» **Tasks**
[A] Answer the following questions about the passage on free entry and social inefficiency.
(i) What decisions do firms make at the first stage of the model?
(ii) When integer constraints are taken into account, by at most how many firms can the free-entry number fall short of the socially desired number?
(iii) In what cases does the analysis show that entry regulation can be unnecessary?
[B] Resume the passage on free entry and social inefficiency, continuing it after its final sentence.

» **Given passage**
■ ■ ■ ■ ■
Free entry and social inefficience, Mankiw and Whinston formally established a two-stage model to expose the conditions under which the number of entrants in a free-entry equilibrium is excessive, insufficient or optimal. In their framework, at the first stage firms make entry decisions, and at the second stage the active firms make product decisions. The important insight of their work is that in a industry with homogenous product and fixed cost of entry, imperfect competition and business stealing effect can produce excessive entry from a social stand-point of view. When integer constraints are accounted, the free-entry number of firms can be less than the socially desired number, but not by more than one firm. The tendency toward excessive entry can be reserved as a result of product differentiation. Concerning entry regulation, their analysis shows that regulation can be unnecessary, since there are cases in which fixed cost approaches zero and firms act approximately as price-taker.
■ ■ ■ ■ ■
» **Collected material**
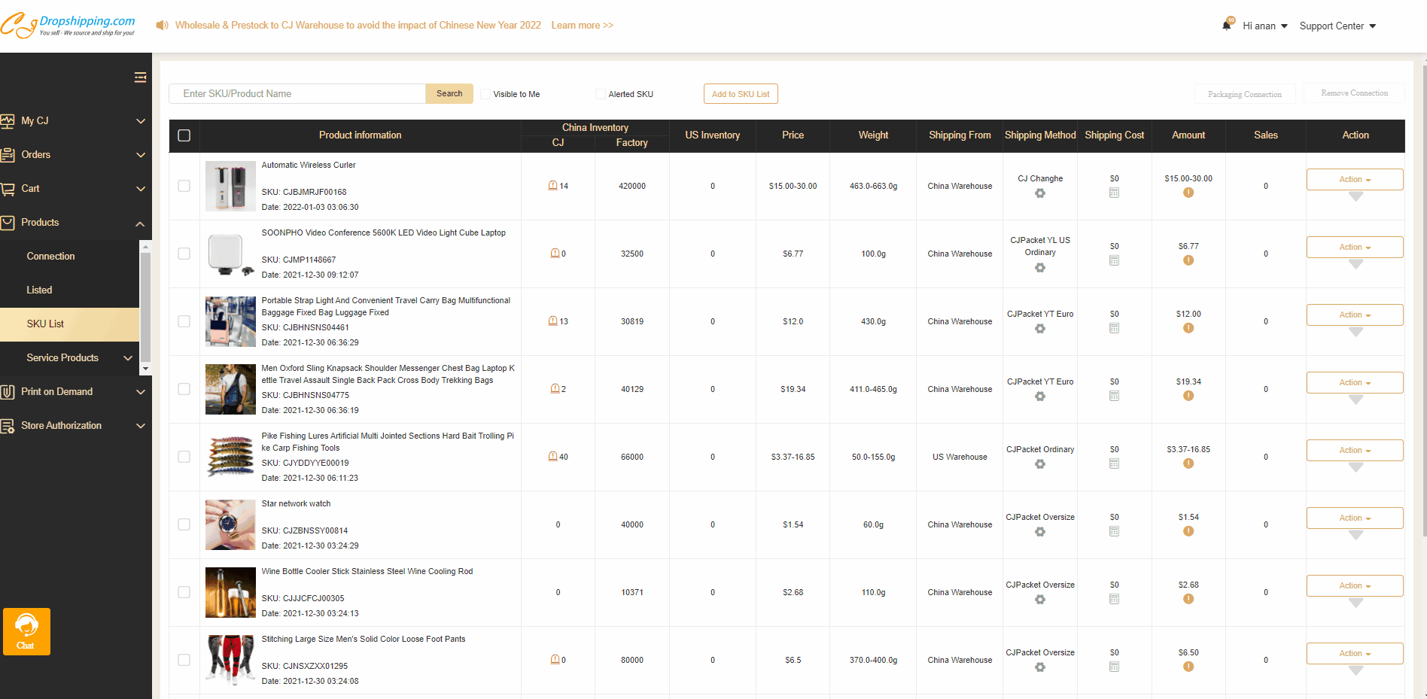Open the Chat support widget
This screenshot has width=1427, height=699.
(x=26, y=631)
■ ■ ■ ■ ■
» **Results of the exercise**
[A]
(i) Firms make entry decisions.
(ii) By no more than one firm.
(iii) In cases where the fixed cost approaches zero and firms act approximately as price-takers.

[B]
By the time of Mankiw and Whinston’s work, i.e. mid-80s, there had been articles demonstrating the idea that when firms must incur fixed set up costs upon entry, the number of entrants at the equilibrium can be insufficient or excessive in the relation to the social optimum. However, the economic forces underlying these entry biases had not been fully exposed, leading to the typical presumption that free entry is desirable. To examine the conditions for establishing the presence of an entry bias, Mankiw and Whinston argue that the aspects of the postentry game played by firms should be given central roles. These aspects are imperfect competition and business-stealing effect – which they define as the effect of the increasing number of firms resulting in incumbent firms’ reduced volume of sales. In the other extreme, business-augmenting effect means that the increase in the number of firms enhances each incumbent’s output. According to Mankiw and Whinston, when there is imperfect competition, the business-stealing effect is a critical determinant of the direction of entry biases.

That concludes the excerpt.